Ariel Ekblaw - HTMAA Portfolio

Computer-controlled Machining

This week, we use the ShopBot to machine 2D parts for assembly into "something big". Most of the week's time was spent on training for the ShopBot and familiarizing oursevles with how to operate the machine effectively and safely. The shopbot is a powerful mill spindle that can move in three dimensions over a large bed surface area--though this week, we focus on planar cuts. Keeping with the space theme, I selected R2D2 as my subject for this week's fabrication skill, and decided to make a life-sized rendition of the beloved droid.

To begin, I used AutoDesk 123d Make to slice an R2D2 stl model into layers that could be machined on the ShopBot. The software has improved significantly from it's first release, and can generate complex interlocking scaffolding to suggest the exterior curvature of a complex shape, in addition to just slicing the model in cross-sections. The program also generates vector files (dxf) which can be imported into VCarvePro, PathWorks or other tool path software to create instructions for the ShopBot. Here's a screenshot of the interface below, where you can control material thickness, orientation of the slicing, and more:

And a close-up of the R2D2 model, with features approximated at the resolution of 2" thick slices (for a 3' total height). It needs to be BIG after all :)

Here are the dxf files to import into the ShopBot software. Some post-processing was required, as the shapes were nested too closely for the coarser ShopBot profile cuts. I also removed the numbers, as these threw errors in the VCarvePro software.

Now for the machining! Among many key steps, there are two critical aspects to setting up the shopbot task correctly:

For the first, it's important to clean up the vector lines, remove extraneous lines and space the cuts with an awareness of the thickness/resolution of the tool and the types of features (i.e. notches) that you're hoping to cut. Also important to account for where your fastening screws will be (for mounting the material to the ShopBot surface), and avoid placing vector cuts near the border of your material dimensions.

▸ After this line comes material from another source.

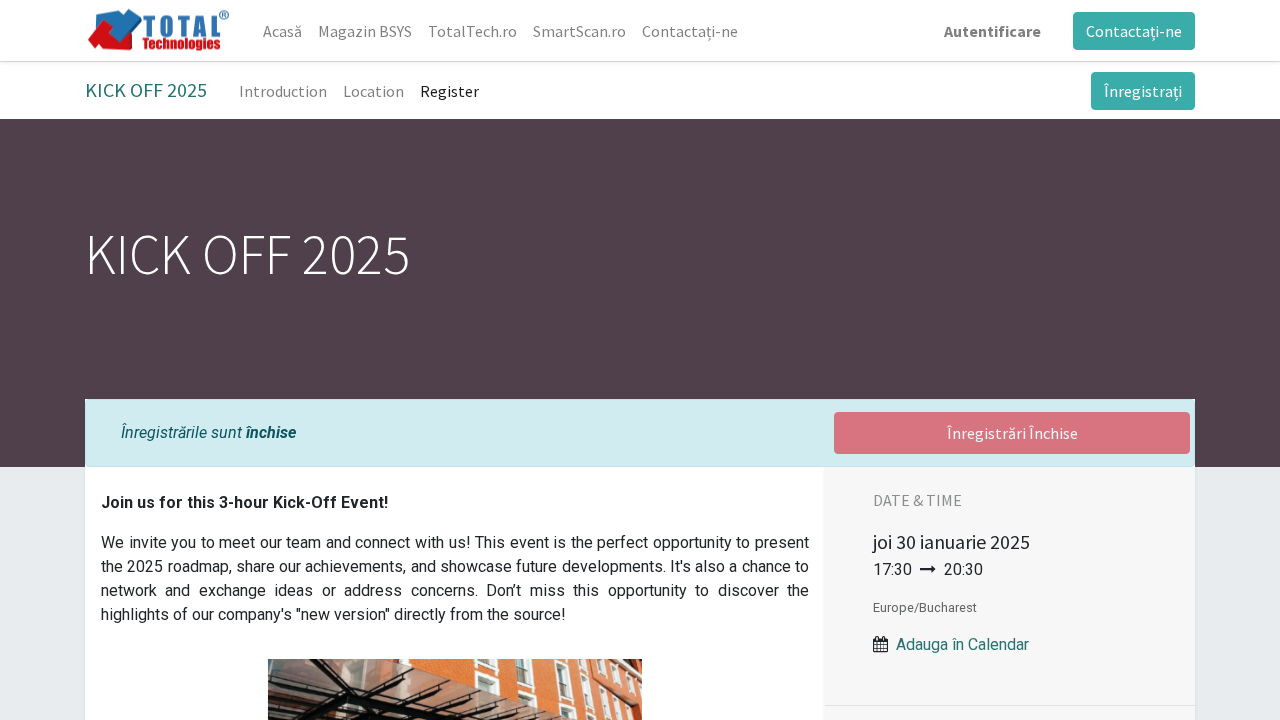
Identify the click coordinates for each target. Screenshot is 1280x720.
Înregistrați (1143, 91)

For the second, the CBA shares a guide for proper tool settings by size, material, thickness, etc. It's still a good idea to check with Tom and to carefully tweak these with his supervisions and suggestions. Below is a screenshot of the custom parameters I used for a 1/4" end-mill, cutting through 2" foam.

When ready to use the ShopBot, you'll open the software, zero the tool on the designated corner of your material, and load your pre-generated toolpath. Please refer to your lab's safety training for a full set of steps for safe parameter settings and proper initiating proceedures.

Below, you can see the various stages of the ShopBot process, from blank board fastened down with screws along the edges, to the initial cut, to the growing stacks of R2D2 as I pop out the foam pieces and begin the assembly!

And the final R2D2, stacked & assembled!